Problem statement = Stop after the line with "Załóż swoje konto! (323, 2237)"; until then, please copy every line of the records word for word from the first.

Saved data entries:
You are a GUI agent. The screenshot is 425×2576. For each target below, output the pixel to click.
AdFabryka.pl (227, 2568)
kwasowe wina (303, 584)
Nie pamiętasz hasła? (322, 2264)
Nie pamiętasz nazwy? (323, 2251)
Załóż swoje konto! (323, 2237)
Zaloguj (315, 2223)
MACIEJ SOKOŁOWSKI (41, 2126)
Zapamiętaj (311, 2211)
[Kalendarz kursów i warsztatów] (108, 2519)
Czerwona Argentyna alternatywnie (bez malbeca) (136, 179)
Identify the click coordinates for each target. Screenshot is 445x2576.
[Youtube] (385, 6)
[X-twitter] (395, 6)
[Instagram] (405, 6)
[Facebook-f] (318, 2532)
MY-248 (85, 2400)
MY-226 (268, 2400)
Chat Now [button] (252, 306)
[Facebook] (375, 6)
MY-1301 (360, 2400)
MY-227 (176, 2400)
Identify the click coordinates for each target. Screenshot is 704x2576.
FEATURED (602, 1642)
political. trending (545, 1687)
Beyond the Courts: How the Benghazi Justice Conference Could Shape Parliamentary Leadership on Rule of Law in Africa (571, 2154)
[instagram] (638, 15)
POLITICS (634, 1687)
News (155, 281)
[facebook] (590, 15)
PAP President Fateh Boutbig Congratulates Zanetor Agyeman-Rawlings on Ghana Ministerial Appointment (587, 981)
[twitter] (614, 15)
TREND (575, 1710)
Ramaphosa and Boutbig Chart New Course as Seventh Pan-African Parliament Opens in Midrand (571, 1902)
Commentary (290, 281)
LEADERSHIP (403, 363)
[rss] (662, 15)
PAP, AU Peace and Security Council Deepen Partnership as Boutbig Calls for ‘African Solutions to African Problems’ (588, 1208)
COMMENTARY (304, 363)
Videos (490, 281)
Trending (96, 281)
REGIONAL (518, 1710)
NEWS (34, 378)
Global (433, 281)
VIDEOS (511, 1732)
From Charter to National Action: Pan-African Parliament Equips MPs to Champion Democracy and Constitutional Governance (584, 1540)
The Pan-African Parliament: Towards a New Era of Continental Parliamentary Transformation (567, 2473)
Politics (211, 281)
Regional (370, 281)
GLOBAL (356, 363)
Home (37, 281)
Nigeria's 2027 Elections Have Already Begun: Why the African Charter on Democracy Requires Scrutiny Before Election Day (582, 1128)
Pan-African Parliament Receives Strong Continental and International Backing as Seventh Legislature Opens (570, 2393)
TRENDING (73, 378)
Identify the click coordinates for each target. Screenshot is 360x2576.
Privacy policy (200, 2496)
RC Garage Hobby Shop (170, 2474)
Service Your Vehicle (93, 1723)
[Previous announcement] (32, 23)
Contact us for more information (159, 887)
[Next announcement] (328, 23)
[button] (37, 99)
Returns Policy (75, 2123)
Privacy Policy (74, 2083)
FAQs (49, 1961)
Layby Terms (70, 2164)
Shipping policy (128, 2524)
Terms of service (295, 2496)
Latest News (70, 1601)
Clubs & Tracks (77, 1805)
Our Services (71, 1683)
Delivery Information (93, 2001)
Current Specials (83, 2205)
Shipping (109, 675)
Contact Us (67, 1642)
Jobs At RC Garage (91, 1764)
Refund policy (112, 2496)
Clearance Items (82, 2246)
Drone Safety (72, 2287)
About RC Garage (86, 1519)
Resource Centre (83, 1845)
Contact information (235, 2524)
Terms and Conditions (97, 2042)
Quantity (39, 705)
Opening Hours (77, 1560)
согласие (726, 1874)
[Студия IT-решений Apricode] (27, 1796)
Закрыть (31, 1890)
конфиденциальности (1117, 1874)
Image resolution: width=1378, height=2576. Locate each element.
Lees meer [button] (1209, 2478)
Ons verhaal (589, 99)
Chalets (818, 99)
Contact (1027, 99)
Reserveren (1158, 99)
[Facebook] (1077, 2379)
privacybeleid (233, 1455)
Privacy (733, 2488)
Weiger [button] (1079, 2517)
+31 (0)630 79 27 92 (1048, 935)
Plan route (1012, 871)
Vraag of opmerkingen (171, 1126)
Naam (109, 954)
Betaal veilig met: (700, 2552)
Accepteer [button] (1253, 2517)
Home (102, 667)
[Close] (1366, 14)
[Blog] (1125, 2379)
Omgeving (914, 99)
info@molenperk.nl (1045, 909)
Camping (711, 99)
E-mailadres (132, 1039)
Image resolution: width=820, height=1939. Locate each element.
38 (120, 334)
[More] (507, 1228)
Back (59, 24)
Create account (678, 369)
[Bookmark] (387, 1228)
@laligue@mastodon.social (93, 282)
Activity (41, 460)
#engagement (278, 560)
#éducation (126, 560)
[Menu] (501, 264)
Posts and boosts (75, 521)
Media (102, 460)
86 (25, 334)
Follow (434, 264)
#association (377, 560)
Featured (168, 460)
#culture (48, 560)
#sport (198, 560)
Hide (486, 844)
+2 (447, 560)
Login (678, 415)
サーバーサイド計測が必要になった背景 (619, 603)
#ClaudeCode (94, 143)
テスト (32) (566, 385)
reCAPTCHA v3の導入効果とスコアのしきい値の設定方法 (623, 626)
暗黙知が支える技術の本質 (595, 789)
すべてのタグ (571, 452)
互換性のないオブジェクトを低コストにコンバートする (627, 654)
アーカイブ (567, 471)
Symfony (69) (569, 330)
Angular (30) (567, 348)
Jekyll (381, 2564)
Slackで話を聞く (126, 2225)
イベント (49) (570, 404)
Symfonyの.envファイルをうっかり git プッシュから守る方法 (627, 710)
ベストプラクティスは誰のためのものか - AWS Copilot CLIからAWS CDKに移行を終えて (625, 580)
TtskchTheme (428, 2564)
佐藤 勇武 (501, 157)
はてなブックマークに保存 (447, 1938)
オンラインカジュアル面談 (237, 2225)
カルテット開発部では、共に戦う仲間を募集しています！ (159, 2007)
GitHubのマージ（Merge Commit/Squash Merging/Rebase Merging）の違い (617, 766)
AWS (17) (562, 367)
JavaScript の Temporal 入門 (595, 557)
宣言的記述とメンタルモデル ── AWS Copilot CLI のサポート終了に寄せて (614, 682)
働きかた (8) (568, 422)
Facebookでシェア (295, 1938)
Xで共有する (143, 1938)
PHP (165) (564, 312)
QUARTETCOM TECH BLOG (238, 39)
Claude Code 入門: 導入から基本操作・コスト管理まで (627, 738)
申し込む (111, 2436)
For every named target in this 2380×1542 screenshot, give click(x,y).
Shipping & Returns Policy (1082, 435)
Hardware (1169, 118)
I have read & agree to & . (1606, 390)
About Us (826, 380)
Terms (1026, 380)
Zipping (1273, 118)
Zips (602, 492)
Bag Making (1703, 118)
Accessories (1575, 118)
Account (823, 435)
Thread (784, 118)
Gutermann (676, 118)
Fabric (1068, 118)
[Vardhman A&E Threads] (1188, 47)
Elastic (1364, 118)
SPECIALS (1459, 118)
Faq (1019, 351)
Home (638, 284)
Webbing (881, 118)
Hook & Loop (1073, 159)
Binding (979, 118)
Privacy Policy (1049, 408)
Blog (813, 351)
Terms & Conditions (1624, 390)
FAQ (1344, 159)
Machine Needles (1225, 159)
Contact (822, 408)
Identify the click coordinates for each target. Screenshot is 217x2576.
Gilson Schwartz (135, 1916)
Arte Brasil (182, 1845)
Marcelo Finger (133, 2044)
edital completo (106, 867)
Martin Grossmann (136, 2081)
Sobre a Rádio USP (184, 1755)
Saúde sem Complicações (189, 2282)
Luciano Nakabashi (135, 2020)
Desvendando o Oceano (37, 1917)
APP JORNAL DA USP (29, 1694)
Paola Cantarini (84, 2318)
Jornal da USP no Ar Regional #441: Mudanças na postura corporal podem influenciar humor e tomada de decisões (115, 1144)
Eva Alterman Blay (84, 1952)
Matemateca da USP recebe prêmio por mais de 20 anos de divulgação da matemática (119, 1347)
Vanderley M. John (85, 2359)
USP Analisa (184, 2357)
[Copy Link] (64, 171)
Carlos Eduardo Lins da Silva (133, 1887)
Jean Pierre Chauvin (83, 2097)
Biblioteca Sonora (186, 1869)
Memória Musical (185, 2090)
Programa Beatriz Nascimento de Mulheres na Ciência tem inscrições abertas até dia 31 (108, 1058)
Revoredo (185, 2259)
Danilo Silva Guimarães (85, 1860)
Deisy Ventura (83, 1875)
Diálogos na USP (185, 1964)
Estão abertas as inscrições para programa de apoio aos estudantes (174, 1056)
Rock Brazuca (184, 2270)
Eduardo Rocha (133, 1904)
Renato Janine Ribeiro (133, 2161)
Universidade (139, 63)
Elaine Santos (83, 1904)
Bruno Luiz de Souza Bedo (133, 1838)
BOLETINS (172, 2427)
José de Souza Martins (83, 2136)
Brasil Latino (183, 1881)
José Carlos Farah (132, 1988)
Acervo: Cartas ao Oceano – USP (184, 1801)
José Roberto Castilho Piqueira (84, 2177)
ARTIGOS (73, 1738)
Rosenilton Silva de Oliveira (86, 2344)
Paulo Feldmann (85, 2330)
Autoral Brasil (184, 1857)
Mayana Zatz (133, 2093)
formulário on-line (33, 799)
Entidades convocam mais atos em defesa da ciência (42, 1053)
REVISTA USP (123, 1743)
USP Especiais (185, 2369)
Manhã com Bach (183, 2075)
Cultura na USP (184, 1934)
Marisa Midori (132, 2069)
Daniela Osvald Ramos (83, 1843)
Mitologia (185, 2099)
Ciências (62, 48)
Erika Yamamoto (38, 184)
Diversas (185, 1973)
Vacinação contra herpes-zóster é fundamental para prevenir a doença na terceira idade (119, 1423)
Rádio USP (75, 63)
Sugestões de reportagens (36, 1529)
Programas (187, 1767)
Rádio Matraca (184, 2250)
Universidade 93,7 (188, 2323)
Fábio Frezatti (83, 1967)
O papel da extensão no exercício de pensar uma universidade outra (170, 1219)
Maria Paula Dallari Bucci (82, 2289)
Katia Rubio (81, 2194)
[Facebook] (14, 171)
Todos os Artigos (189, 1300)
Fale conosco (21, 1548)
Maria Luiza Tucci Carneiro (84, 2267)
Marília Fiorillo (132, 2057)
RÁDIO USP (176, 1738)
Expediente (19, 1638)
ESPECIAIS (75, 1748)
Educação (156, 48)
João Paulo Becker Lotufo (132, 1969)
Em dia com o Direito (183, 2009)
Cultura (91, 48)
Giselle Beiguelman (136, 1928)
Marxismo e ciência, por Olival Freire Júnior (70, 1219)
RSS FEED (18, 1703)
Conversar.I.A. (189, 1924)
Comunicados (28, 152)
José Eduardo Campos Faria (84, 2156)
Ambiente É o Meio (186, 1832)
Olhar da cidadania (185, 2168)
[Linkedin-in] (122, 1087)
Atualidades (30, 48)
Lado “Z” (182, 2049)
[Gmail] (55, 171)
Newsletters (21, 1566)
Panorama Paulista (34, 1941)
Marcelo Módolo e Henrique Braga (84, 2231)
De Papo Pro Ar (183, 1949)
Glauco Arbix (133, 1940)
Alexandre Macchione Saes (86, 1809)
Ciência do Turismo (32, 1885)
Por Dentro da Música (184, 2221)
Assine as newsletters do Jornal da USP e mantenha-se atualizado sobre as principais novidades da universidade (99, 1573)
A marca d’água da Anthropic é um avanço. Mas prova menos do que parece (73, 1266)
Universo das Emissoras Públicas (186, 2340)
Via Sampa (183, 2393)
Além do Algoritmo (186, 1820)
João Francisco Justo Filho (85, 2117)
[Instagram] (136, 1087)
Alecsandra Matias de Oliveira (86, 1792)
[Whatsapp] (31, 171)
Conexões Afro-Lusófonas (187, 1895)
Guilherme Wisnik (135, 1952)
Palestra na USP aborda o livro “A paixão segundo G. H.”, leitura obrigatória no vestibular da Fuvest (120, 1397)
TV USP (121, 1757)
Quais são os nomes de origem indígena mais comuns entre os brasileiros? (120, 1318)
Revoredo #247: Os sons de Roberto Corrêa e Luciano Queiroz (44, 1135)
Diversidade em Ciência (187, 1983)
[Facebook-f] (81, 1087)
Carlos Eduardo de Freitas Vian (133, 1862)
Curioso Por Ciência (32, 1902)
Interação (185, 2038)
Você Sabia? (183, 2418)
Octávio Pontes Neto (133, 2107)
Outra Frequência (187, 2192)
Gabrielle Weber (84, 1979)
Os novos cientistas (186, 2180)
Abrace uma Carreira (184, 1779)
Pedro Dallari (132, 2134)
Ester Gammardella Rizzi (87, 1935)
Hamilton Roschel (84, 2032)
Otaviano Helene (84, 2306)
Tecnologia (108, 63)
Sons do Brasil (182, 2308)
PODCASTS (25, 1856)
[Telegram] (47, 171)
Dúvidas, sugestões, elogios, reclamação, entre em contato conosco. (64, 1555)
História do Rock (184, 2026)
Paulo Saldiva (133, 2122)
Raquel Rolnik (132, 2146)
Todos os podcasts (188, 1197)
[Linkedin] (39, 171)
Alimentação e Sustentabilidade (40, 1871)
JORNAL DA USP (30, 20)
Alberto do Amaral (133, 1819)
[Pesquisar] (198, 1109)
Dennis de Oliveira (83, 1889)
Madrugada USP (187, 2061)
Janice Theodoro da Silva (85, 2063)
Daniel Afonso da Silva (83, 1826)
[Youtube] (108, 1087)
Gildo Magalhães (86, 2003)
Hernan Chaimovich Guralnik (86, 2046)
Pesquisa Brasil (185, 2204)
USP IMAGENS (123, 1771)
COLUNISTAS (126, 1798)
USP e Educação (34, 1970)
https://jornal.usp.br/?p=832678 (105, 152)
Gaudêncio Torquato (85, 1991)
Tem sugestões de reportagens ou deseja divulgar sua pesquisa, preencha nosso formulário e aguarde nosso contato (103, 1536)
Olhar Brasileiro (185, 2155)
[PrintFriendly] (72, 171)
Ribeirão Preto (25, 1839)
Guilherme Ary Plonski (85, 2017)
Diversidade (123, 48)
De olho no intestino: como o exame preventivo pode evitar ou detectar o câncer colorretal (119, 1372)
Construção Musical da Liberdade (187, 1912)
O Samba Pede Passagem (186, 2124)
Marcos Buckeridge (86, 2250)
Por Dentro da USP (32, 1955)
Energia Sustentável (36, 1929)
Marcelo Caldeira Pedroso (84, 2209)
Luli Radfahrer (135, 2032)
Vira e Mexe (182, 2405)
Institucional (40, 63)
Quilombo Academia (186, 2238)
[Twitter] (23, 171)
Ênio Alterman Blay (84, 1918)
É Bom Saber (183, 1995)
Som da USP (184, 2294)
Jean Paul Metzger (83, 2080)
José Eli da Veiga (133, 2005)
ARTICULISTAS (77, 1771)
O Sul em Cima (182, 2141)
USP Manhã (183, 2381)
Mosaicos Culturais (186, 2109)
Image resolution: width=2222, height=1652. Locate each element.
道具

Answer box =
You are a GUI agent. The screenshot is 425×2576. For each target below, output the pixel to click.
AdFabryka.pl (227, 2568)
kwasowe wina (303, 584)
Nie pamiętasz hasła? (322, 2264)
Nie pamiętasz nazwy? (323, 2251)
Załóż swoje konto! (323, 2237)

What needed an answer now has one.